With DOD’s critical investment support, the findings are already impressive:

• Poor physical fitness when recruit training is initiated has been identified as a strong predictor of injury. This has led to the development of a scientifically based intervention to reduce injuries at the Marine Corp Recruit Depot. An evaluation of this intervention demonstrated an overall reduction in overuse injuries and a 50% reduction in stress fractures, with no decrement in physical fitness at graduation.

• Muscle elasticity – as measured by ultrasound – has been shown to undergo physiological alterations with an abrupt transition to a running training program similar to that employed for military recruit training. MRI allows for imaging of soft tissue and can detect these alterations in muscle structure during running. Combining ultrasound characterization with MRI scanning of the muscle recruitment during running will ultimately enable physicians to pinpoint the relationship of muscle elasticity to the level of tibial stress, and, ultimately, fracture risk.
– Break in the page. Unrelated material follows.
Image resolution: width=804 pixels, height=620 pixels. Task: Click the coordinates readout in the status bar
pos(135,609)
• Being able to assess metabolism and bone growth in humans will advance our understanding of bone remodeling: key to building and maintaining strong bone. DOD-funded scientists have developed a prototype of the highest resolution positron emission tomography (PET) devise existing to focus on meeting this need for improved assessment.
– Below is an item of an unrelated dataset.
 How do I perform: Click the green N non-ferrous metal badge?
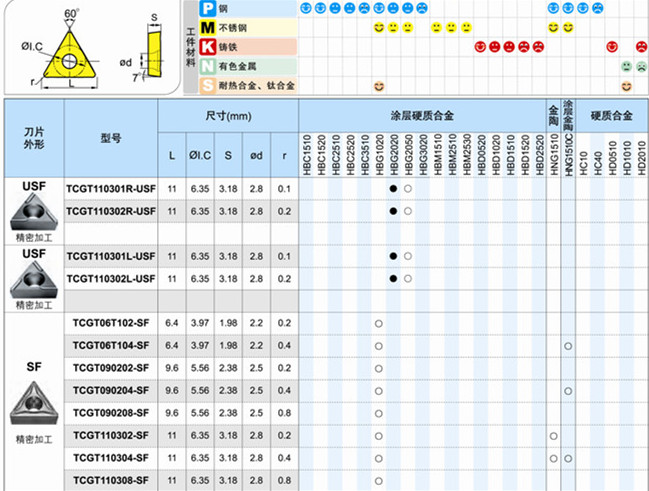tap(206, 66)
• Data suggests that increased bone remodeling precedes the occurrence of bone microdamage and stress fractures. Researchers found that increases in cortical bone porosity precede the accumulation of bone microdamage, suggesting an important role of increased intracortical remodeling in the development of stress fractures. If we can detect this porosity before microdamage occurs, we could prevent stress fractures.

Areas of Need

• Improved and more sensitive methods are needed for the noninvasive assessment of bone metabolism along with standard measurements of bone density and other parameters of bone strength to assess normal bone remodeling, impending risk of bone injury, and bone responses to treatment interventions.

• Structural and biomechanical factors that contribute to tibial stress fracture risk need to be explored using recent advances in technology to detect microscopic damage to tibial bone structure non-invasively, before occurrence of stress fracture injuries.

• We need to determine the relationship between whole bone geometry and tissue fragility in the human tibia, testing the linkage between geometry, gender, and the occurrence of low- impact bone fractures (those that occur with minimum force).

• DOD scientists’ research in genetic determinants of bone quality may ultimately help protect women and men against musculoskeletal injuries. Bone mineral density, while a major determinant of bone strength, is just one parameter of bone quality. Both geometric characteristics and density of bone are related to bone strength, and muscle strength and endurance have been linked to the ability of bone to withstand repetitive loading. Thus, susceptibility to stress fracture clearly has both bone and muscle components. Research on the effects of genetics, diet and nutrition, mechanical load, and other factors that might affect bone quality can now be studied using new technologies, such as magnetic resonance imaging, peripheral quantitative computed tomography, regional DXA, and tibial ultrasound, and has the potential to provide great insight into the bone remodeling and adaptation process. In addition, new techniques such as virtual bone biopsies are under development to provide more critical data.

Mr. Chairman, stress fractures and other bone related injuries erode the physical capabilities and reduce the effectiveness of our combat training units, compromising military readiness. A small investment in bone health research can make a large contribution to combat readiness. Therefore, it is imperative that the Department of Defense build on recent findings and maintain an aggressive and sustained bone health research program at a level of $6 million in FY 2005.